Baldur’s Gate 3 é o novo título desenvolvido e publicado pela Larian Studios. Ele é baseado nas regras da quinta edição de Dungeons & Dragons e se caracteriza por talvez ser a melhor representação eletrônica do clássico RPG de mesa. Mas Baldur’s Gate 3 não se resume a isso. Além de um ótimo combate estratégico por turnos, ele também possui uma das melhores ambientações e construções de mundo que já tive a oportunidade de jogar. O nível de liberdade e de imersão que a história proporciona é tão impressionante, que até mesmo algo que aparenta ser um simples detalhe pode ter um resultado surpreendente.
A história começa com seu personagem sendo abduzido e levado para uma nave Nautiloide, onde é infectado por um parasita Ilitide. Após uma batalha aérea resultar na queda da nave alienígena, o protagonista, assim como outros personagens capturados, consegue escapar. A partir desse ponto, começa uma jornada desesperada em busca por uma cura para a infecção, antes que o processo de ceremorfose seja concluído e você se transforme em mais um dos Devoradores de Mentes.

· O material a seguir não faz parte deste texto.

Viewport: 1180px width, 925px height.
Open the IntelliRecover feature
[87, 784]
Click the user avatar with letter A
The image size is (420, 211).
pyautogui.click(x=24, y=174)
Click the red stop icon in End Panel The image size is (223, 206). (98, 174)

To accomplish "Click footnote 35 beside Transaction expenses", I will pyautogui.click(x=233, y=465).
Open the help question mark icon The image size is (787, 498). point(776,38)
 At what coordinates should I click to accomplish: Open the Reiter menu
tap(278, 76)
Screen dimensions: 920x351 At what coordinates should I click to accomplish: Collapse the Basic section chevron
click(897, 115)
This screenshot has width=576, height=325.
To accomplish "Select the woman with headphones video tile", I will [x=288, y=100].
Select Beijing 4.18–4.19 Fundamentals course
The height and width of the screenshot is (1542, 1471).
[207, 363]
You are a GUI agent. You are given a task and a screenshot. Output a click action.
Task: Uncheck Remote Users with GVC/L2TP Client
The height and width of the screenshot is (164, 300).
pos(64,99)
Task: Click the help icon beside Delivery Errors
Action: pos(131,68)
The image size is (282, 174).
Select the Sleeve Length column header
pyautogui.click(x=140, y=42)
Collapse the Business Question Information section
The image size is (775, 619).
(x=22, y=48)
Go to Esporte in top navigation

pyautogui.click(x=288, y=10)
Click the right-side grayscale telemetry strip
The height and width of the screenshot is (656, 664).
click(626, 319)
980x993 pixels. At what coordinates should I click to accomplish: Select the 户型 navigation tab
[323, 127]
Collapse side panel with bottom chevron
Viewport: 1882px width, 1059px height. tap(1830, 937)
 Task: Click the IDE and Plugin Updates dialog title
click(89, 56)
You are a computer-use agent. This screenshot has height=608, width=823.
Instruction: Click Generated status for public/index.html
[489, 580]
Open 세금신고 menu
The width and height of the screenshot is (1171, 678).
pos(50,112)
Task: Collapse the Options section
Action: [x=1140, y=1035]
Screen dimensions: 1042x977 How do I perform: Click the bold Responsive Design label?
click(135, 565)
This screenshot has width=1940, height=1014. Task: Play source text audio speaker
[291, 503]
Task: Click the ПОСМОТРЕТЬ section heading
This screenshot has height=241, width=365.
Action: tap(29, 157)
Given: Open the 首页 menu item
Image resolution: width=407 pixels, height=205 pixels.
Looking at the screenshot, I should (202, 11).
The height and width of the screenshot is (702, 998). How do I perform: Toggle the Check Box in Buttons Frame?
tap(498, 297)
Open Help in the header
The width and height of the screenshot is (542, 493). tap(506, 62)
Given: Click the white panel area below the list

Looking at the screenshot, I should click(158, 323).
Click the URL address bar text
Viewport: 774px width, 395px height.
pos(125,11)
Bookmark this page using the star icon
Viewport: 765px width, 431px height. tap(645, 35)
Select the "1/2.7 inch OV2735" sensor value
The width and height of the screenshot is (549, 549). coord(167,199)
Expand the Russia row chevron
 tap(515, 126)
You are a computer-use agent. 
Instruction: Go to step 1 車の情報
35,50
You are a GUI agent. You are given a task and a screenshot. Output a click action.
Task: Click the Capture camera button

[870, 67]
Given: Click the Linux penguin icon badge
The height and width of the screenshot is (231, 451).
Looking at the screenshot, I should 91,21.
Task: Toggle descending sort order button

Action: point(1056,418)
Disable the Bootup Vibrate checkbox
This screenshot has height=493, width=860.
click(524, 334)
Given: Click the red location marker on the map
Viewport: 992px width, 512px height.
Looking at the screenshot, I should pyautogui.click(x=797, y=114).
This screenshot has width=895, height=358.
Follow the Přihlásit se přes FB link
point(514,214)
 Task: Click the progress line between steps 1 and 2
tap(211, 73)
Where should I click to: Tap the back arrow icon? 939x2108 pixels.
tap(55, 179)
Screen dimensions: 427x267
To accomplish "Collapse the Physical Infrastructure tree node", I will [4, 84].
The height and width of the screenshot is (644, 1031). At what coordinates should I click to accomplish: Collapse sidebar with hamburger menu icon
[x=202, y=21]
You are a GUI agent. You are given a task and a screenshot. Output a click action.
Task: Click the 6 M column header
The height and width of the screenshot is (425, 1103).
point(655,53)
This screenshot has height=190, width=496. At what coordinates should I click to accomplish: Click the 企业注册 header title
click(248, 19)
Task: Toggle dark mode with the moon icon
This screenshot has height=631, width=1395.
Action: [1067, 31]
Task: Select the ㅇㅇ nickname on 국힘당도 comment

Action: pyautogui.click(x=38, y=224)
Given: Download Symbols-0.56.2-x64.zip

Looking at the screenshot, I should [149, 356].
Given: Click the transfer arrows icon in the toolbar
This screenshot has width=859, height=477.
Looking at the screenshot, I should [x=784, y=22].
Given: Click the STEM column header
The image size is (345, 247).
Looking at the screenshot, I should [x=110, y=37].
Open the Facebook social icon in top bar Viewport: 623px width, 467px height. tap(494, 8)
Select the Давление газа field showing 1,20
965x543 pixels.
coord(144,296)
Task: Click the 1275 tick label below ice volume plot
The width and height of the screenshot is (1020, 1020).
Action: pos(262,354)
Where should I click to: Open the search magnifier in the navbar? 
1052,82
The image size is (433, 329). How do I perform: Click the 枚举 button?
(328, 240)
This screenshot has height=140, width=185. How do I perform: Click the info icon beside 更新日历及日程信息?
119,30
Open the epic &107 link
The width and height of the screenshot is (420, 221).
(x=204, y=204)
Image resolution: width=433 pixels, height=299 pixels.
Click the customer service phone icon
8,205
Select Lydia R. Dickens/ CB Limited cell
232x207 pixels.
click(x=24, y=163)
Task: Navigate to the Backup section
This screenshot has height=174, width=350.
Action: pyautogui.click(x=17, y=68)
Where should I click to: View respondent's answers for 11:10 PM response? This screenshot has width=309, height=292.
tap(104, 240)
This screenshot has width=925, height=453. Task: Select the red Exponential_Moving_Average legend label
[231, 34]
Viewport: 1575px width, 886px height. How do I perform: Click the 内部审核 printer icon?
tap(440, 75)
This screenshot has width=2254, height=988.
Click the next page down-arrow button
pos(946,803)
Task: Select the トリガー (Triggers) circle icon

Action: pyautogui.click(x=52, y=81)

Conforme avança na história, você começa a perceber que a infecção está demorando mais que o estimado para atingir seu estágio final. Não apenas isso, você passa a notar que possui um vínculo com os outros personagens que também foram infectados e que pode usar esses poderes telepáticos para exercer influências em outros habitantes do mundo. Isso faz com que você questione se a cura para a infecção realmente seria a melhor opção ou se esse poder é tão bom ao ponto de arriscar explorá-lo.
O jogo conta com um excelente sistema de criação de personagens. São tantas opções de customização de aparência, escolha de raça, classes, subclasses e histórico, que você pode passar mais de hora até se decidir. Essas escolhas iniciais são importantes, pois terão impacto não apenas em suas habilidades e atributos, mas em como o mundo vai reagir em relação ao seu personagem e como você poderá interagir com as situações do jogo. Há também a possibilidade de jogar com um dos personagens originais, que nada mais são que os principais companheiros que você poderá recrutar durante sua jornada. Essa opção permite que você veja a história do ponto de vista de um personagem específico, mas também dá menos liberdade para escolher como montá-lo. Por isso, acredito ser uma alternativa mais indicada para um segundo playthrough.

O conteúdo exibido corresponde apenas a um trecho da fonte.